More than 80 runners from Penn and from Drexel and Temple universities who are currently serving as officer candidates in the NROTC battalion marked the occasion with a journey that started and finished at Franklin Field, long before most civilians even heard their alarm clocks.
They stopped at three historic sites of naval importance to lay a wreath and say a few words.
“The NROTC’s Philadelphia monument run is significant because of Penn’s historic ties with each of the military branches,” Wilcox says. “The first commandant of the Marine Corps, Maj. Samuel Nicholas, attended Penn until 1752, and the first secretary of the Navy, Benjamin Stoddert, graduated in 1777.”
“The battalion city run is a unique opportunity for our midshipmen to develop a connection to the origins of the U.S. Navy and U.S. Marine Corps, and to those who have lost their lives in the defense of our nation,” Garcia adds.
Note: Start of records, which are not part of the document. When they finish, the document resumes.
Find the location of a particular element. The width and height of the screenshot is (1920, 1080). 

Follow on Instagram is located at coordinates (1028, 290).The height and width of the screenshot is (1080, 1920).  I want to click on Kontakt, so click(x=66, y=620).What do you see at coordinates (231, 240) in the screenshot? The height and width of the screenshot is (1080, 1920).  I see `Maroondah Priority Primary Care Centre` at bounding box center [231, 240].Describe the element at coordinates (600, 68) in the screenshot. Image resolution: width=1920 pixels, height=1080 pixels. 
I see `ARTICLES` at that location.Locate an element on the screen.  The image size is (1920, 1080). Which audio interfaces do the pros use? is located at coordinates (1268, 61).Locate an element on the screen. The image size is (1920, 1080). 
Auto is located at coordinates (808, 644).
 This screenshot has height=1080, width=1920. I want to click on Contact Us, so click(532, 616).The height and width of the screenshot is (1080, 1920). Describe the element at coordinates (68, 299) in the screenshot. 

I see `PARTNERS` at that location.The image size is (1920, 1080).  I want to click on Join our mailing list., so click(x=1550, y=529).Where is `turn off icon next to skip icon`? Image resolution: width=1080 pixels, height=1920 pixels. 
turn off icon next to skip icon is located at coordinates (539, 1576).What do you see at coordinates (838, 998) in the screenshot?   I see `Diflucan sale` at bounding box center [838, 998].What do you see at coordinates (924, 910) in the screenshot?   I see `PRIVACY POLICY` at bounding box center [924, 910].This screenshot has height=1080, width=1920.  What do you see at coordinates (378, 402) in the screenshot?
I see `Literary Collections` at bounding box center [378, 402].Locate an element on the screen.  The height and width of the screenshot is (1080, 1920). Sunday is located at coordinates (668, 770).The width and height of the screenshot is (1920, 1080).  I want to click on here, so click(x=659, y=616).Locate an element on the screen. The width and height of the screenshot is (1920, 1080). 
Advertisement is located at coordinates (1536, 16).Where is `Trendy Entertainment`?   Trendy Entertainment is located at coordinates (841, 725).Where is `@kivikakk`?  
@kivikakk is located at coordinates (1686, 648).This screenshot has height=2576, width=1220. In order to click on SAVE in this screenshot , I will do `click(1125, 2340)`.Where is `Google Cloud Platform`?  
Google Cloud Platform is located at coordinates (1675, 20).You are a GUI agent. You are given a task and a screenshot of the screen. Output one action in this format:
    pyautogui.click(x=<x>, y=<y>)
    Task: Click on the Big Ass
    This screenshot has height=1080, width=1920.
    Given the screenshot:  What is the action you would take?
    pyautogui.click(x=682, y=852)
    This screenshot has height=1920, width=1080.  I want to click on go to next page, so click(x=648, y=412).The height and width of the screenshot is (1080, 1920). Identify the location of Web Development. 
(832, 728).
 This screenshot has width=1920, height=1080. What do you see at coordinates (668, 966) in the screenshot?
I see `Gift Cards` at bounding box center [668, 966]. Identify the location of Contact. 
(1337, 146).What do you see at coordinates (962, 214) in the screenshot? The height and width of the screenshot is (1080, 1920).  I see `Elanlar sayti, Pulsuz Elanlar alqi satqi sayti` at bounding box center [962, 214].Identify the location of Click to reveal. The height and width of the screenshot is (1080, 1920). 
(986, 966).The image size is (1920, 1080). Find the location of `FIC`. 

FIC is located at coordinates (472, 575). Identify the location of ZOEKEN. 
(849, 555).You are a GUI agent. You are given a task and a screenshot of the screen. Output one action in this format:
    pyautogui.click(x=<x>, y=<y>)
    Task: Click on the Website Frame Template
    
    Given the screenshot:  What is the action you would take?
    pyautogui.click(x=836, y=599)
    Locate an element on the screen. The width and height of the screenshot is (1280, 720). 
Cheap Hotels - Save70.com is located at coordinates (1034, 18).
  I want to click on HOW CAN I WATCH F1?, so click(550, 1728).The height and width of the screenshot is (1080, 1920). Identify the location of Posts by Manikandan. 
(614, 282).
A native of Slingerlands, N.Y., midshipman second class Matthew Weber has been a member of Penn’s NROTC unit since 2011. Now a junior at Wharton, he will be commissioned as a second lieutenant in the Marine Corps when he graduates in 2015.
“The six-mile run is my favorite physical training evolution, besides beating Army ROTC in flag football, because camaraderie is at an all-time high,” says Miller, who also plays on the varsity women’s lacrosse team. “It kicks off before the sun has risen and our whole battalion runs through the city, yelling cadences together. Paying tribute to our fallen Sailors and Marines who dedicated their lives to ensuring our freedom is the least we can do.”
Miller, a native of Warrenton, Va., has been a member of Penn’s NROTC program for nearly three years and hopes to become a surface warfare officer on a destroyer or a cruiser based out of Rota, Spain, or San Diego, Calif.